Music critics picked apart what they called Lopes’ neurotic performance. Twitter users claimed the lyrics were nice-guy-esque—a man who thinks basic politeness toward women entitles him to earning her attraction. YouTubers uploaded parody videos mocking Lopes as being needy or clingy.
He was also tagged as a symbol of gentrification. Black Lives Matter Sacramento accused him of appropriating hip-hop culture and Oak Park, because the band used the historically black neighborhood’s name in their Live from series. BLM hand-delivered a list of demands to Lopes’ home, including that he delete the Live From Oak Park videos and post a public apology.
“At first, I was a bit taken aback by it because I support Black Lives Matter,” Lopes said. “At the end of the day, those conversations are needed because a lot of people want to sweep that shit under the rug, and the more that happens, the less things get done.”
He publicly apologized, but BLM staged a protest at his sold-out Ace of Spades show on May 12, blocking the venue’s entrance and forcing a late start.

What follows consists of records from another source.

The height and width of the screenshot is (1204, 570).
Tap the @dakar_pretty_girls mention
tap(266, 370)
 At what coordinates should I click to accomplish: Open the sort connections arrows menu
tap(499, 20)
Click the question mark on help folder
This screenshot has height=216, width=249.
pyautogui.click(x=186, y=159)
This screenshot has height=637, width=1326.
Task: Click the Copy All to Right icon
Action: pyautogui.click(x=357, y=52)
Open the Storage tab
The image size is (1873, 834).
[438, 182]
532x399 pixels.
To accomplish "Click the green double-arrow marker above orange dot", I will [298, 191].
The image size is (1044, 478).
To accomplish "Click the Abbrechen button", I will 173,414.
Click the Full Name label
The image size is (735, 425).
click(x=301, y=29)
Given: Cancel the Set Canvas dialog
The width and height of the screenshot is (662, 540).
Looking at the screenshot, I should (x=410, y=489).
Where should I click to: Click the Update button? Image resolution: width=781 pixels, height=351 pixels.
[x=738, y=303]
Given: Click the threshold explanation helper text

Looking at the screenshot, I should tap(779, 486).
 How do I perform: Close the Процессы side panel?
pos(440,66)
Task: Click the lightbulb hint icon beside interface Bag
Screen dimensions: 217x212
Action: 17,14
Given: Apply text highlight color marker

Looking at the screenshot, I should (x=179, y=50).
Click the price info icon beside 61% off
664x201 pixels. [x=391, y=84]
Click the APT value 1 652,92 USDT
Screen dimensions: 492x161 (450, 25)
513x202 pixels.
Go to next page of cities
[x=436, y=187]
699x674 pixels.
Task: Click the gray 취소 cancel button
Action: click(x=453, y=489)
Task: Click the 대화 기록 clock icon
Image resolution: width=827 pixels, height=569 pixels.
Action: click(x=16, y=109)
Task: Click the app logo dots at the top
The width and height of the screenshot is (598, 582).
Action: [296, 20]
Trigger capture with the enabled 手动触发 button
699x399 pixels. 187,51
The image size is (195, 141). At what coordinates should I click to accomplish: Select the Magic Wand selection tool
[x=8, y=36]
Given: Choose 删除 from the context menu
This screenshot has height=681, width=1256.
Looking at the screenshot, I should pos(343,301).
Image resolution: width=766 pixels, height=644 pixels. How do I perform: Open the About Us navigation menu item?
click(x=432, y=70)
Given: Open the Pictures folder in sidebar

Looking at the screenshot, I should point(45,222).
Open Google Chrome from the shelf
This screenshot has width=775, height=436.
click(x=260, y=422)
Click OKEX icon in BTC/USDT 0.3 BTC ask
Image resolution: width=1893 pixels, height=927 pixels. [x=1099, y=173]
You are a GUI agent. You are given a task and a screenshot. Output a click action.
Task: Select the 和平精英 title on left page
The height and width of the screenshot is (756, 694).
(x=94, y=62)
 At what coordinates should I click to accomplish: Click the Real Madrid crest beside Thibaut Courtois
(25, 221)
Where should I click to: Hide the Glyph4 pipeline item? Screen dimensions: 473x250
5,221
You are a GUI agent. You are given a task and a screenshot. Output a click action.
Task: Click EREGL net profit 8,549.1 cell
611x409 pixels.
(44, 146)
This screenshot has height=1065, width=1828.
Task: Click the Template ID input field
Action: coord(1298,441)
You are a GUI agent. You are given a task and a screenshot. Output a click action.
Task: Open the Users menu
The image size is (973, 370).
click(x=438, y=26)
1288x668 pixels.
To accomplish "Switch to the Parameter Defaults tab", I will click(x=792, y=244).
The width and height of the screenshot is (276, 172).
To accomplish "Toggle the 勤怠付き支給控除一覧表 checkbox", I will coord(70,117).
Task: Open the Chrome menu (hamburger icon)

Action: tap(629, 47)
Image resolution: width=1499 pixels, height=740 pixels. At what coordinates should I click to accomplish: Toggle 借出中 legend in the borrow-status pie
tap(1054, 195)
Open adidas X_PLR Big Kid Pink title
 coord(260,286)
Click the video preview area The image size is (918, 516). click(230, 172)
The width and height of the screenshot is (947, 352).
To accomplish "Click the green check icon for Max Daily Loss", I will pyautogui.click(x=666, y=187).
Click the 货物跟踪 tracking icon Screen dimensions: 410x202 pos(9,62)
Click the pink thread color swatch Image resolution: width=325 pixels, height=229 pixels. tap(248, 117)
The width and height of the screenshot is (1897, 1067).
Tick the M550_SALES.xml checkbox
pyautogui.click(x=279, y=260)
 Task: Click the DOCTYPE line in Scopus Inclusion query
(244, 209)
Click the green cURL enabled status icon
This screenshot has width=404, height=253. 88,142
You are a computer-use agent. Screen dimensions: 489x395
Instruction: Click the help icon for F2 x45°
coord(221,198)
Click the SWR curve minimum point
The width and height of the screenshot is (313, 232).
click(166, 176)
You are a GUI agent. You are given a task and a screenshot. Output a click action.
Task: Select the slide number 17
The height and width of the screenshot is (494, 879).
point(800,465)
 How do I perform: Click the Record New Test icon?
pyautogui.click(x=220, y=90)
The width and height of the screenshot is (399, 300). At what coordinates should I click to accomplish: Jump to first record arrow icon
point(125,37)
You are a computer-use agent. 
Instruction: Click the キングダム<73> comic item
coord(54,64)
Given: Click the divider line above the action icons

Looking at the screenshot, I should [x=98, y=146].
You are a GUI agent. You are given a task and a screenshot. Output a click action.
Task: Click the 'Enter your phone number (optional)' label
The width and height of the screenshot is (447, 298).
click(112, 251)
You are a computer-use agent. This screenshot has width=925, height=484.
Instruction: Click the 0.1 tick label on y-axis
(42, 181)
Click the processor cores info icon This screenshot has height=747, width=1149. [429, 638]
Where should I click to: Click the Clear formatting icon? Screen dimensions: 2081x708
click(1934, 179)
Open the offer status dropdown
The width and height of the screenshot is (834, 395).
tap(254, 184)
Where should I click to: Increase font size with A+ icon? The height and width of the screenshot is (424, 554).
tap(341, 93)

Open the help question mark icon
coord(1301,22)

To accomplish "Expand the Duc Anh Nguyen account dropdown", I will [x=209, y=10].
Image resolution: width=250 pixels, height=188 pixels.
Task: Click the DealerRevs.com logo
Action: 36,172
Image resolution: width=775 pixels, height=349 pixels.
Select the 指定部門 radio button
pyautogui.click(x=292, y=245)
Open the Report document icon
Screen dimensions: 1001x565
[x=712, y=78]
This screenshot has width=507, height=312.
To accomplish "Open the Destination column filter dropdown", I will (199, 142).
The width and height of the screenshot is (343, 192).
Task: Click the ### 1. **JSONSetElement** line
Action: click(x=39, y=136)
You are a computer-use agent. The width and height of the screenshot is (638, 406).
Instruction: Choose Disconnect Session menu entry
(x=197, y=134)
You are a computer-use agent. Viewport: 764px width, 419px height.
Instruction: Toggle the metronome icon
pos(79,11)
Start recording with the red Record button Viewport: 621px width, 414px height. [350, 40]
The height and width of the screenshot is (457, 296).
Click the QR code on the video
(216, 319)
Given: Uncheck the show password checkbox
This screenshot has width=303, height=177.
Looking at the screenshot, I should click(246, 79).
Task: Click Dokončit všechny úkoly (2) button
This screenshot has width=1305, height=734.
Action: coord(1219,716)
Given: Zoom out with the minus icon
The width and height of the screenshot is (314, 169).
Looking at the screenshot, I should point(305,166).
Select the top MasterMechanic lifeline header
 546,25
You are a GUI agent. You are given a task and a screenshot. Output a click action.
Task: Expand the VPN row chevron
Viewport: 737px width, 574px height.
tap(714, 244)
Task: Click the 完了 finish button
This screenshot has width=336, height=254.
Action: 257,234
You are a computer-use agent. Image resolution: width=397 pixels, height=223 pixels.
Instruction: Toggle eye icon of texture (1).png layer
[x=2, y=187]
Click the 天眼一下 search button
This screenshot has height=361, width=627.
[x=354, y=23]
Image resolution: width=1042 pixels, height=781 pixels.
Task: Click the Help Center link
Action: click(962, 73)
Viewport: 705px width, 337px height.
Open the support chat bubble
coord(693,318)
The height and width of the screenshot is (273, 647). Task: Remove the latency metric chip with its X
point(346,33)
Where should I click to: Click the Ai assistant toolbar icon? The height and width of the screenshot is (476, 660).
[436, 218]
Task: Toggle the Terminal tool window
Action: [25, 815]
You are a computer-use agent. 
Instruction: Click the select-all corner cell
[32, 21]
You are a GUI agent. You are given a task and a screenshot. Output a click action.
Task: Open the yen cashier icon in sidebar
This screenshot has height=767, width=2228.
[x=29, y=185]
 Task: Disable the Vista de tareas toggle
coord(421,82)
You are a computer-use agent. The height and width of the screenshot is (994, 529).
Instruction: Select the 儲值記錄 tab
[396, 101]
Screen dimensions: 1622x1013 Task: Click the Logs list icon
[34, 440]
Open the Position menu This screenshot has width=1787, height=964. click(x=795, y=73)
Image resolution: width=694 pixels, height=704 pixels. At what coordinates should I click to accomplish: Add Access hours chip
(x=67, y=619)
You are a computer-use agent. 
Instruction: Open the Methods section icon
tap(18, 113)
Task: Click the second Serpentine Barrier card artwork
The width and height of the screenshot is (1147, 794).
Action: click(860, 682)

It was peacefully dispersed by police.
Lopes took the protest hard. It was his last show in Sacramento before leaving on a seven-month series of tours. His hometown send-off became bittersweet.
“I wasn’t mad at Black Lives Matter, but I had to get away from Sac for a while,” Lopes said. “It was better that way.”
The ‘Fall’
Tucked in a studio away from the Howe Avenue traffic nightmare, Lopes mixes the first track on The Fall of Hobo Johnson, his third album and first new release under Reprise.
The song is called “Happiness.”
The bass rattles the velvet walls of Gold Standard Sounds. The production value is unlike anything he’s made before. Lopes worked with producers in Los Angeles to write some of the songs, at the request of the label. The producer who wrote the hook just came off having the No. 1 song in the country.
He turns down the volume of the speakers a little bit as he scrolls through a recording program on his MacBook.
“Do you think you’re any happier than you were before all of this Frank?” I ask.
“Yeah, but not for the reasons people think,” he says as he starts the song’s hook. “Being successful at music hasn’t ‘cured me’ or anything [laughs]. I still worry about the same shit I always have.”
“What do you mean?”
“I still worry about the same shit everyone else worries about: family, love and all of that,” he says. “Hobo Johnson has given me success, but it’s not like the rest of my life has come up with it—it’s separate.”
Lopes pauses the music. “It’s just made it so I have to figure out the rest of [life] now.”
He adjusts a digital knob on his laptop and restarts the song.